Maybe it could happen, and everything must be done in order to happen that this “shock”, in showing the profound limits of the current development model, and in the need to look for another possible way, every government does not stop at the surface, considering only the aspect the health of men and women, but finally put the person at the center, recognising its fundamental and unique value. Only then will the coronavirus be really served! And we will be able to see immediately the same commitment of governments and businesses towards children who die of hunger and cold, on the suffering and deaths of thousands of women and men because of wars and injustices. We will understand that death from coronavirus is no longer worthy of other deaths.
Ken thank you for the Sage wisdom. I agree that we need to find the light within the situation or we will be crushed by the weight of it all. Thank you sir.
Oh yes definitely less traffic, less pollution. Our Earth is able to breathe and so are we! Family is now confronted with one another (minus social media, internet, YouTube…). Imagine family minus those things. This is a time to reflect on our lives; on the people in them; on our daily habits.
I am also of the opinion that we are facing a tragedy but with some small positive aspects. I have even read those who have drawn up a long and not questionable list, I must admit.
But, as I have already written, I do not want to make a comparison with the war because this enemy is invisible, if you are not careful you can get infected even while staying at home and you cannot avoid it using diplomacy, negotiating with the enemy, which they could and could have always make humans common sense and not guided by the greed of power.
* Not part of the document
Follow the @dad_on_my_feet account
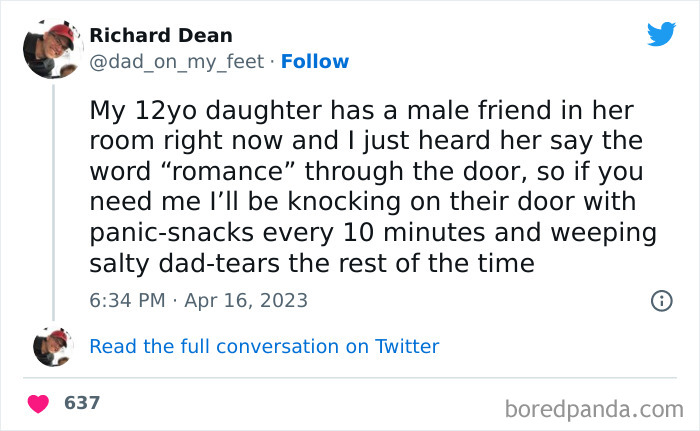[x=315, y=61]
And then I asked myself several times if, these few positive aspects will truly allow us to be a better world or if the return to normal will once again bring us back to how we were before.
Thank you for having proposed this interesting starting point for discussion and, above all, reflection.
As always Ken, great insight coupled with true wisdom my friend.
Ken – I completely agree with you – we will get through this and we can use this time to grow in our most important relationships. We just need to turn off the “doom and gloom” news and learn to treasure the “…if I had time I would…” moment with which we have been blessed.
Ken, thank you for writing and sharing your article. Indeed there is much good and much good right now. The death, the sickness, soaring unemployment, our bumbling governments and so on are negatives. On the plus side, people have come together and banded together to help and support each other like never before. More people are drawing closer to G-d and religion which is a great thing. All any of us can do is reach inside of us to pull out what us good and right. Stay safe and well.
The silver lining I see, (but more so Hope) when this is all over, is that the kindness and compassion will remain in the hearts of many. That there will be a new perspective of the meaning of working together and continue to make our country stronger than before, and finally; Trusting in God who created everything and continues to gives us all the chance to return to HIM. Blessings on this Palm Sunday.